Print the data again, exactly.

Dataset items
*** Begin section ***

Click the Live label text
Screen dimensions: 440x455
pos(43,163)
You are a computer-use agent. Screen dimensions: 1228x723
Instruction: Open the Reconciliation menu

*** End section ***

(RESULT FOR THIS TASK)
Click the Live label text
Screen dimensions: 440x455
pos(43,163)
You are a computer-use agent. Screen dimensions: 1228x723
Instruction: Open the Reconciliation menu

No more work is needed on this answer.